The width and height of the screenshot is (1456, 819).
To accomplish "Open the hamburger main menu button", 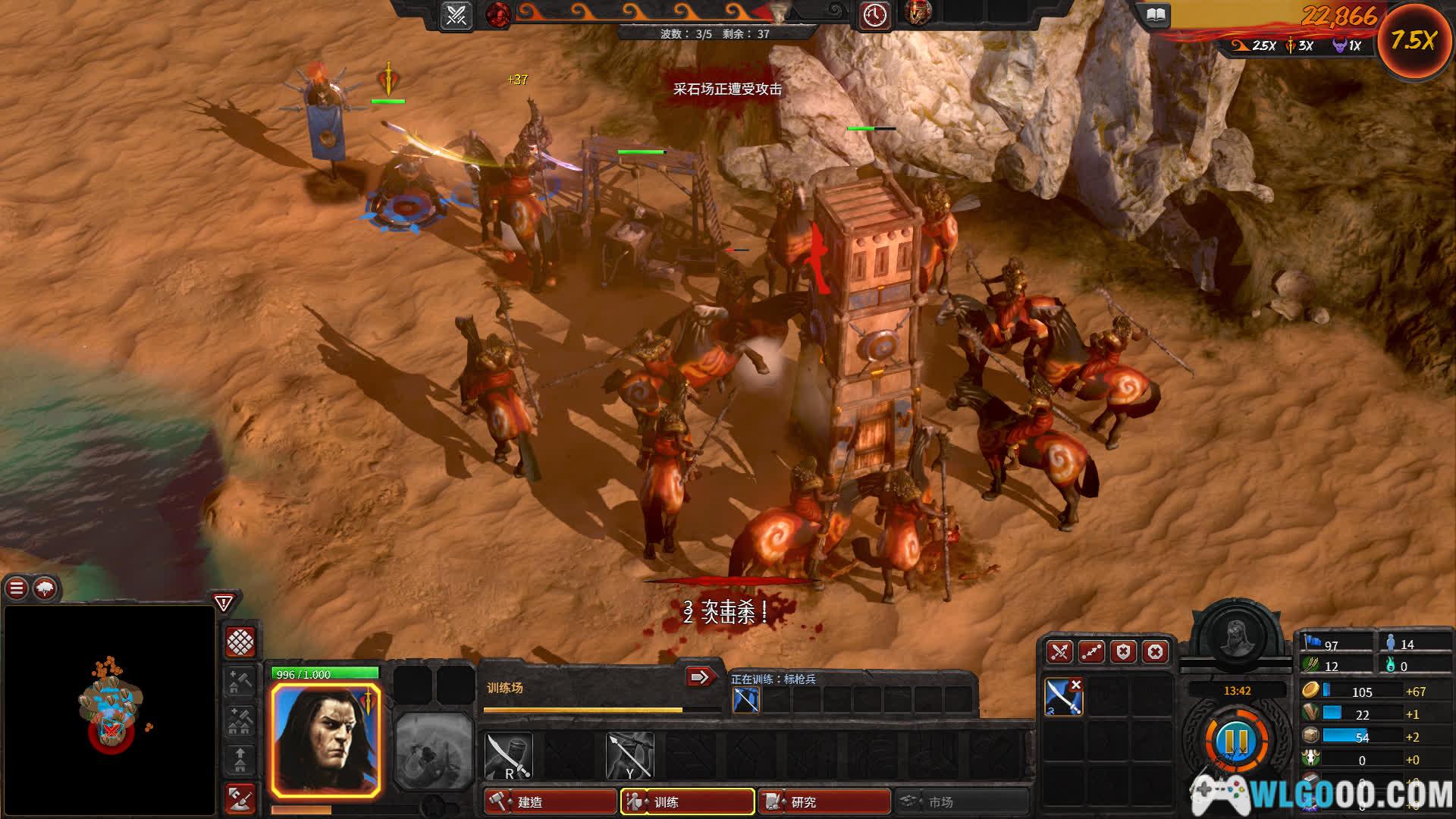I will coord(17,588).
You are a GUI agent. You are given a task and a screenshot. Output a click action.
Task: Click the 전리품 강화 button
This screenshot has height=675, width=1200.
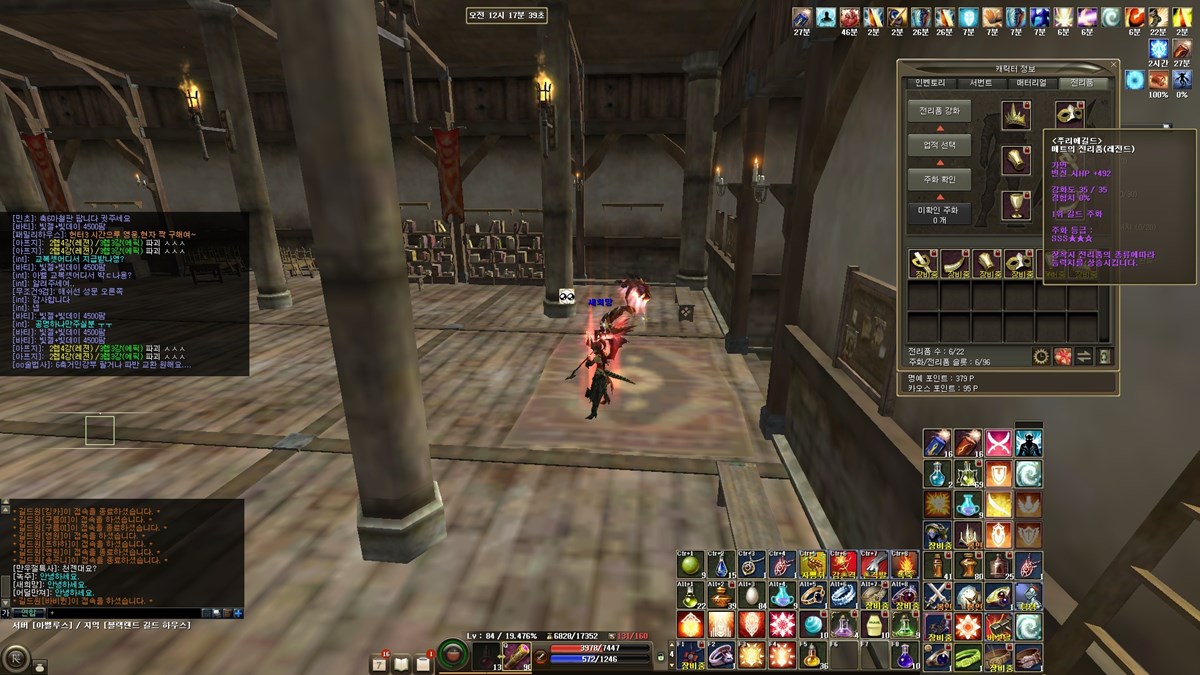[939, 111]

···

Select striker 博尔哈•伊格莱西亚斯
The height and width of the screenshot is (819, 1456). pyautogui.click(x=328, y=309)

···

→ **Problem requirements**
Identify every line in the rows above that contains the string "screenshot", and copy each of those lines in full.

→ **Answer**
The width and height of the screenshot is (1456, 819).
You are a GUI agent. You are given a task and a screenshot. Output a click action.
This screenshot has height=675, width=1200.
The height and width of the screenshot is (819, 1456). pyautogui.click(x=328, y=309)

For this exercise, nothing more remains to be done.